[Start of Attachment]
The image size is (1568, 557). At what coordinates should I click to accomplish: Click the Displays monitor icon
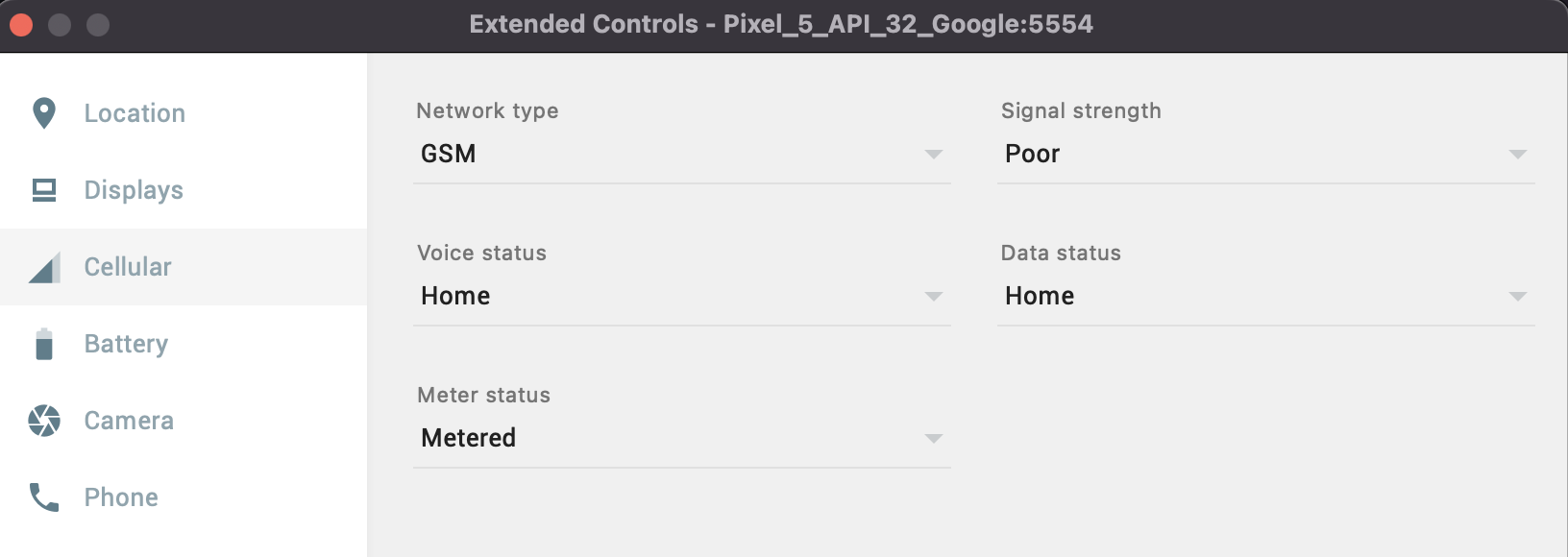42,189
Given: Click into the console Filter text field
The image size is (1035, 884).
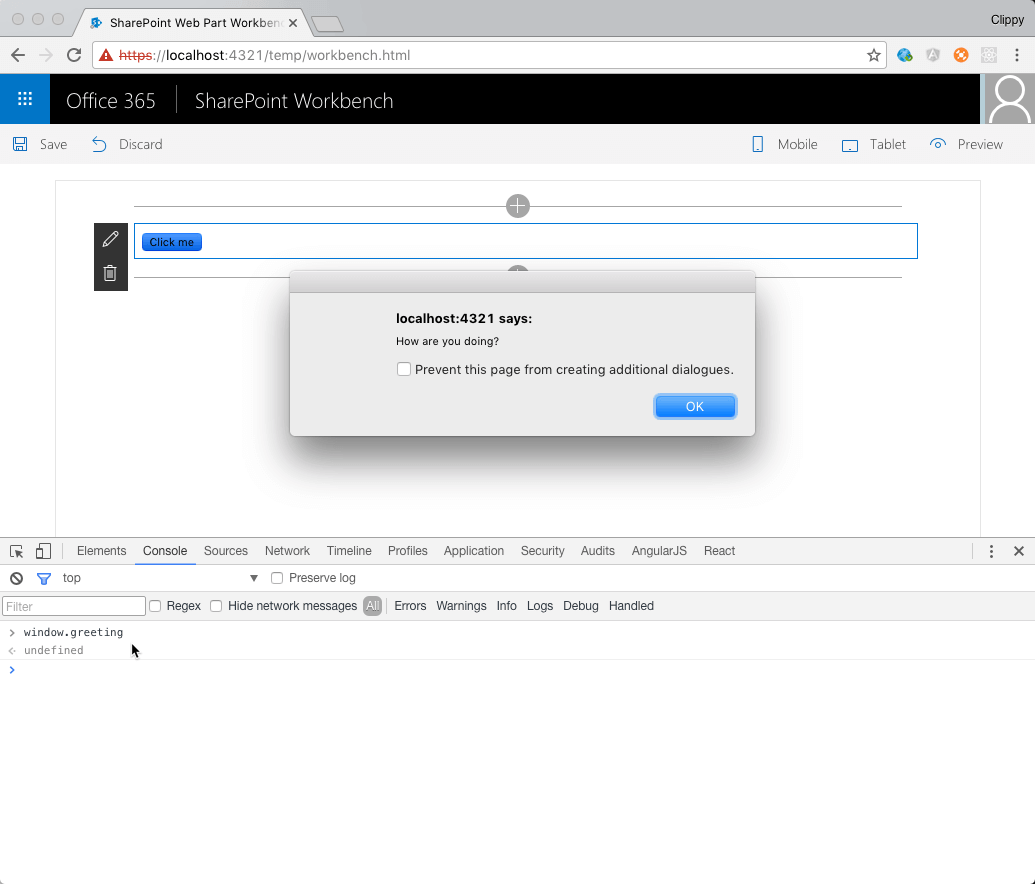Looking at the screenshot, I should click(x=74, y=606).
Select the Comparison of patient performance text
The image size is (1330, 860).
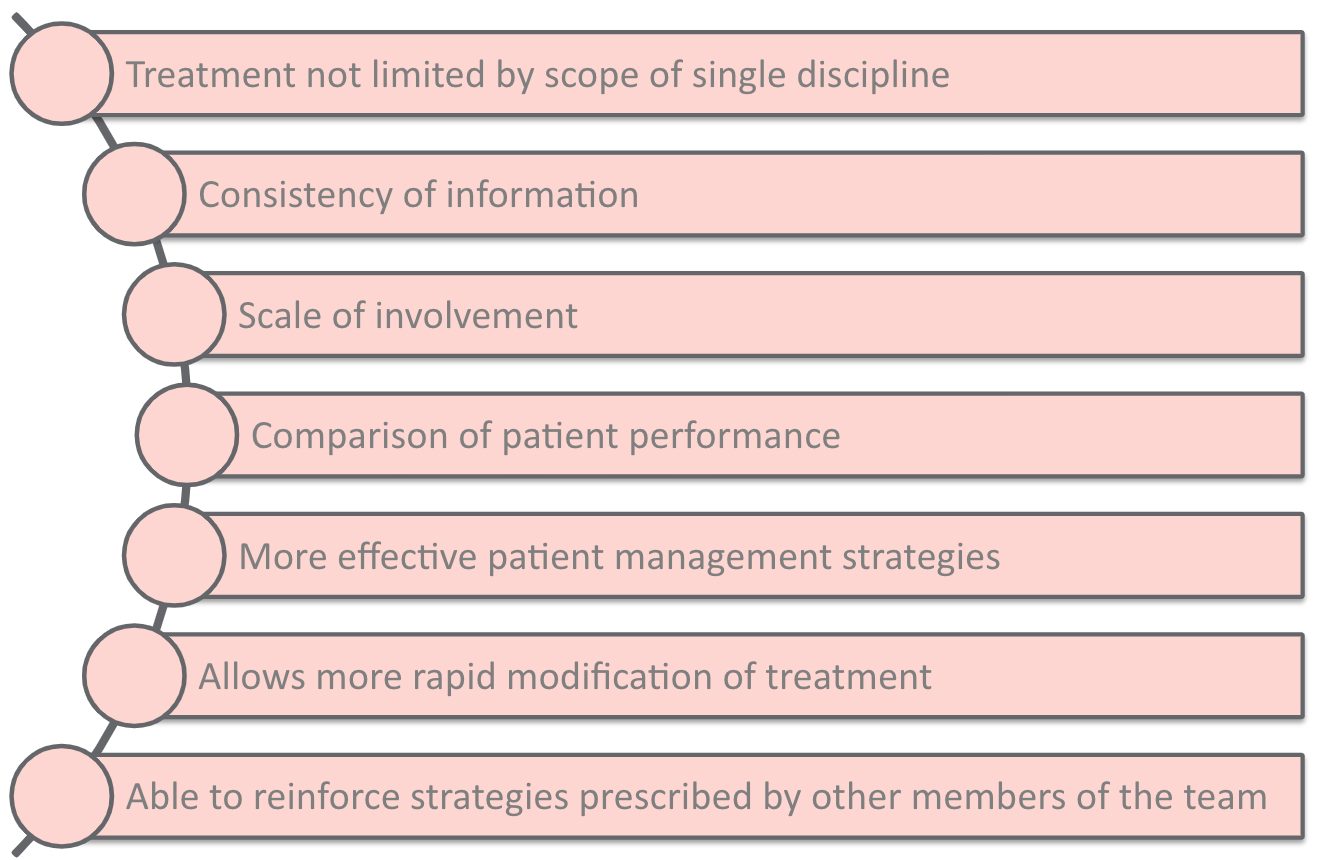coord(546,436)
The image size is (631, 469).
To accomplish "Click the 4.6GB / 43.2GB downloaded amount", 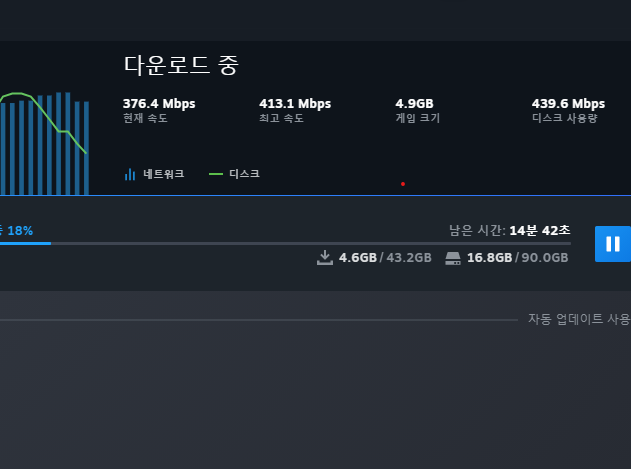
[End of Attachment]
> [YOUR GOAL]
None of the pictures belong in the result. Print exactly the lines from the one containing "The image size is (1330, 860)." through the final line of the entries.

> [ANSWER FOR THE TASK]
The image size is (1330, 860).
coord(546,436)
The image size is (631, 469).
To accomplish "Click the 4.6GB / 43.2GB downloaded amount", 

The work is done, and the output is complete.